Comment nos transports sont devenus intelligents

Comme de nombreux segments de l’économie, le secteur des transports et de la mobilité enregistre depuis plus d’une décennie une modification fondamentale de son organisation en raison d’une double révolution, à la fois technologique (la digitalisation) et d’usage (nouvelles formes de mobilité, véhicule autonome, autopartage, covoiturage organisé).

Ce mouvement a de profondes conséquences sur les rapports qu’entretiennent les citoyens avec la mobilité, mais également sur le modèle économique des acteurs traditionnels (équipementiers et constructeurs automobiles).

Dans ce nouveau contexte, la relation existante entre l’homme, l’automobile et son environnement proche (infrastructures routières, design urbain) est en cours de réinvention avec le concept de transport intelligent ou de système de transport intelligent (ITS ou STI). Deux grands paradigmes sont aujourd’hui réinventés.

Un écosystème en construction

D’une part, la possession d’un véhicule, représentation économique et sociale de la réussite depuis la Seconde Guerre mondiale, est aujourd’hui remise en cause par une certaine catégorie de la population, et la problématique est désormais centrée sur la liberté et les gains de temps que procure l’usage du véhicule.

D’autre part, le conducteur tend à être progressivement chassé de son véhicule pour n’en devenir qu’un passager. Cette évolution vers le véhicule autonome trouve aujourd’hui une version intermédiaire avec le véhicule connecté, fruit de la rencontre entre l’industrie automobile et les technologies du numérique (système de connectivité).

Le véhicule électrique est aussi présent dans ces nouveaux paradigmes de la mobilité. Le Boston Consulting Group affirmait ainsi, en avril 2017, que près de 25 % des kilomètres parcourus pourraient être réalisés en 2030 dans une voiture électrique partagée et autonome, ce qui permettrait notamment une économie pouvant aller jusqu’à 60 % des coûts d’un trajet classique.

Dans cet écosystème en construction, composé de nouveaux acteurs et de technologies innovantes, le modèle économique des acteurs traditionnels du secteur des transports et de la mobilité est remis en cause.
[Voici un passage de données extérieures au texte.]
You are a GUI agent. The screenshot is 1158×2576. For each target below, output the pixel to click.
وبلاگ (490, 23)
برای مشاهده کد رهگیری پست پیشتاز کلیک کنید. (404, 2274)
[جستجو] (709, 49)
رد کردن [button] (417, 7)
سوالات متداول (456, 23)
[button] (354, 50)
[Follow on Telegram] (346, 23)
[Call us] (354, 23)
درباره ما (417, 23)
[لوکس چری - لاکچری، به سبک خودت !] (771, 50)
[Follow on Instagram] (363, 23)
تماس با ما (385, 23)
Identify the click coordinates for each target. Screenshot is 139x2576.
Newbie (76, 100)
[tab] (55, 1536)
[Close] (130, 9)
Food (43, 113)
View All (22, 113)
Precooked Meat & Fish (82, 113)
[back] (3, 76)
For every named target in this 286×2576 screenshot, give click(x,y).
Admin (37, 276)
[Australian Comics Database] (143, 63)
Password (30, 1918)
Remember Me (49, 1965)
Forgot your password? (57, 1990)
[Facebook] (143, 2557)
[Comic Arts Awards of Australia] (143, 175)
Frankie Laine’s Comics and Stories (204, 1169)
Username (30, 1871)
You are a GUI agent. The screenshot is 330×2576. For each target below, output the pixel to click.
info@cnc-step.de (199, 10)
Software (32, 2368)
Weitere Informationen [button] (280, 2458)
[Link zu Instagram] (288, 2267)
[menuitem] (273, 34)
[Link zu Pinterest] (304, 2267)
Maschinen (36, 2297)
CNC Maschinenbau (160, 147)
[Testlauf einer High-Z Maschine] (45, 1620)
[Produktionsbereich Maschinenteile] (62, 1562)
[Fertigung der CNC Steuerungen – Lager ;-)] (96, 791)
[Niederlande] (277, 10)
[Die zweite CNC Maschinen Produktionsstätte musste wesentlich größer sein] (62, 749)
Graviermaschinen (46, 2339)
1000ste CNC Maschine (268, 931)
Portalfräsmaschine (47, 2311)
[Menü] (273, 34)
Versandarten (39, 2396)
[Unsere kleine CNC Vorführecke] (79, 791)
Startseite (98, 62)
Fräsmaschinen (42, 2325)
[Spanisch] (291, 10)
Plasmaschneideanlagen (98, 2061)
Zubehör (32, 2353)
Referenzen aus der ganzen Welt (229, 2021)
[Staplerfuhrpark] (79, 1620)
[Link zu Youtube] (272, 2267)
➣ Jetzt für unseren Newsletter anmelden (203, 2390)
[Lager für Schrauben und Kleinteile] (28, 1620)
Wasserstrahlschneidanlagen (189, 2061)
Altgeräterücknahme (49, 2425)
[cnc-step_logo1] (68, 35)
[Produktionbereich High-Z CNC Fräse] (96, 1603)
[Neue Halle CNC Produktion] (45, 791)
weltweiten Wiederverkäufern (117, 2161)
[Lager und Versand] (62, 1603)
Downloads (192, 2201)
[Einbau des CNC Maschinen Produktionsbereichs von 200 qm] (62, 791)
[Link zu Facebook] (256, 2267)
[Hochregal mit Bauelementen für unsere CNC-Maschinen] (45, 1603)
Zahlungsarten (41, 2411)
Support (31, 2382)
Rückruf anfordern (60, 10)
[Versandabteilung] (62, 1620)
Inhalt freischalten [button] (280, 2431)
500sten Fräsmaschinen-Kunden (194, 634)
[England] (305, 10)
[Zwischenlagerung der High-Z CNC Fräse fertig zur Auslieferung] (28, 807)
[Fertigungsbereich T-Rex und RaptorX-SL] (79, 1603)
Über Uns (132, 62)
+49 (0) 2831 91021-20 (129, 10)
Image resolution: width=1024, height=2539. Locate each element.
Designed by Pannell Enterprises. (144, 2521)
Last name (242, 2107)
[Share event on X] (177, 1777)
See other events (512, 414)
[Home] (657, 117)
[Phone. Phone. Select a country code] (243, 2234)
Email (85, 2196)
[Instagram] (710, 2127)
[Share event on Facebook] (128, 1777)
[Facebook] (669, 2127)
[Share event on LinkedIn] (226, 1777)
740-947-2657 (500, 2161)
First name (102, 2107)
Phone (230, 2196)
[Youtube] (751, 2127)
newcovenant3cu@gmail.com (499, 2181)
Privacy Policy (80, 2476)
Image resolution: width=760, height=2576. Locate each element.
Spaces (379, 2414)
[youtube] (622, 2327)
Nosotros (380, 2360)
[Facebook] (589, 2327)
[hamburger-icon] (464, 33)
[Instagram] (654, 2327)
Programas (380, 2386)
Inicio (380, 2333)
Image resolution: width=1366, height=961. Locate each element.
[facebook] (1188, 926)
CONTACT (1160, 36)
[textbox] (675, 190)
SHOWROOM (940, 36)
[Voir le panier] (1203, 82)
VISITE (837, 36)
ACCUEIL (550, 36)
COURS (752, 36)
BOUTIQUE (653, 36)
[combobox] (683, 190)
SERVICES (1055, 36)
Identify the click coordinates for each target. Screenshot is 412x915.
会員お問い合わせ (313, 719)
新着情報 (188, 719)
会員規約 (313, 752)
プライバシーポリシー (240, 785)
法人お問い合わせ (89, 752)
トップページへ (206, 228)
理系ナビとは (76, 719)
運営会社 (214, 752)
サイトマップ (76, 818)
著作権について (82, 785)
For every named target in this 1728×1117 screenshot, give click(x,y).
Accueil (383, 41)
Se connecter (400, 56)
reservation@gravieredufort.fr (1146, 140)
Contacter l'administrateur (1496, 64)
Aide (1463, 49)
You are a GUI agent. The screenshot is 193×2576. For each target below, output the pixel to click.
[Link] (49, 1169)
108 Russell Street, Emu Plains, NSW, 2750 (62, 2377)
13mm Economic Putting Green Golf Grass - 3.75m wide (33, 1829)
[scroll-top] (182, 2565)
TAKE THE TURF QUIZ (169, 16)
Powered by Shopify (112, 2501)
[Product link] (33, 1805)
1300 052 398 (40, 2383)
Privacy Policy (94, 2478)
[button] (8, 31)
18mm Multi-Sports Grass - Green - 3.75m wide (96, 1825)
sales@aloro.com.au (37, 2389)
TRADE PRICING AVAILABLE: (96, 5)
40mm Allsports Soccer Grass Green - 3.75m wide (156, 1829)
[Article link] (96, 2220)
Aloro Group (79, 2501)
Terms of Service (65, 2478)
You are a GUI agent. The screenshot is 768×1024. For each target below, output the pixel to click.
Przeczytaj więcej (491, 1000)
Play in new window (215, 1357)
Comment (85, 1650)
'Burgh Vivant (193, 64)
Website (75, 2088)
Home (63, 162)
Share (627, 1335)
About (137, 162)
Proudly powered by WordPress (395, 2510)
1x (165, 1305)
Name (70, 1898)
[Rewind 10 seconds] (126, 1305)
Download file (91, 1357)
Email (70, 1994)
En effet, alors que ce dernier était essentiellement centré sur un produit (la construction d’automobiles), il pourrait de plus en plus reposer sur le client et les services associés.

Transport intelligent, mobilité 2.0 et mobilité 3.0

L’association Atec ITS France, qui rassemble les acteurs des transports terrestres, donne la définition suivante des systèmes de transport intelligents : « les ITS sont nés du mariage des technologies de l’information et de la communication avec les véhicules et réseaux qui assurent la mobilité des personnes et des biens ».

Les ITS permettent ainsi de gérer les externalités liées à la mobilité (bruit, pollution, congestion), d’améliorer le confort et la sécurité des biens et des personnes, et d’optimiser la gestion des infrastructures et des politiques publiques liées à l’ensemble du système de transport.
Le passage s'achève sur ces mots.